THE PROBLEM :: Look through the material and tally each line bearing the word "computer". Give only the total.
============
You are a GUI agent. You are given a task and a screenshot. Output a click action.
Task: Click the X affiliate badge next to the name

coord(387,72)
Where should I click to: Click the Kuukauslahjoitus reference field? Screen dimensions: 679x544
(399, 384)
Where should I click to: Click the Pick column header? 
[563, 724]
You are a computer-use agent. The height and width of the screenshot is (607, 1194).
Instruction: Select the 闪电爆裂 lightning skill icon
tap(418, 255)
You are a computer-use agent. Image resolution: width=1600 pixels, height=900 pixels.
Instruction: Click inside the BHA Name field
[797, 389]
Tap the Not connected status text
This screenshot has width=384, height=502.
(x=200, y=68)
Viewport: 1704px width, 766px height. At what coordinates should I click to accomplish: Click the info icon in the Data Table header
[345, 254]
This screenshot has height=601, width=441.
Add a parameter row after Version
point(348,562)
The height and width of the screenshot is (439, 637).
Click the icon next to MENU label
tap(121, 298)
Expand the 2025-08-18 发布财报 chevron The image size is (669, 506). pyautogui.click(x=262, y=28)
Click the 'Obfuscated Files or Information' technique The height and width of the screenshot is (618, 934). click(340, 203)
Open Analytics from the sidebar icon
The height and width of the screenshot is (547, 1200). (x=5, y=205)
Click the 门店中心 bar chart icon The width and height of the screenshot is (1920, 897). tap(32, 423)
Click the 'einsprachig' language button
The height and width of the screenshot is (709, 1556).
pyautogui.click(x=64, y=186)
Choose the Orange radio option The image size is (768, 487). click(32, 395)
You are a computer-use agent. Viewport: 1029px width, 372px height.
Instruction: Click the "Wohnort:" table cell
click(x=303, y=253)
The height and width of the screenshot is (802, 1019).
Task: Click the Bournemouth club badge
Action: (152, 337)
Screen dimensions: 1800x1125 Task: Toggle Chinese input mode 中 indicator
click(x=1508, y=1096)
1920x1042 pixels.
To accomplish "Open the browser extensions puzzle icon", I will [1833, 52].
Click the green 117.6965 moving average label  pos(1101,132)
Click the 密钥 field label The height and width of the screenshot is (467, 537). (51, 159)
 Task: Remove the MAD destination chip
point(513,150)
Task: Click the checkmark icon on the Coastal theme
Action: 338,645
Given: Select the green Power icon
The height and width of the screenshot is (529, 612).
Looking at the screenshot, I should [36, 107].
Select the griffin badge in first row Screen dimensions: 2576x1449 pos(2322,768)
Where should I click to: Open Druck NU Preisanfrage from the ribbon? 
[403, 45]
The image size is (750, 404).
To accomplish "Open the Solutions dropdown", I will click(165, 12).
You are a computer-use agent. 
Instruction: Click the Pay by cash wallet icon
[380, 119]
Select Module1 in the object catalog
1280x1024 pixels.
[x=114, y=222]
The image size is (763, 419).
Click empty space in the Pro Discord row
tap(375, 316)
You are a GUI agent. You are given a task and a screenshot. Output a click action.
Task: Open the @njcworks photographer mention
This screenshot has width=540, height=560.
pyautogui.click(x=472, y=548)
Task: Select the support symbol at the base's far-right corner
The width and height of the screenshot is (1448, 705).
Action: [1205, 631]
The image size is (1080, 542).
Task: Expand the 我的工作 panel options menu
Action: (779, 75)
============
SOLUTION TO THIS PROBLEM :: 4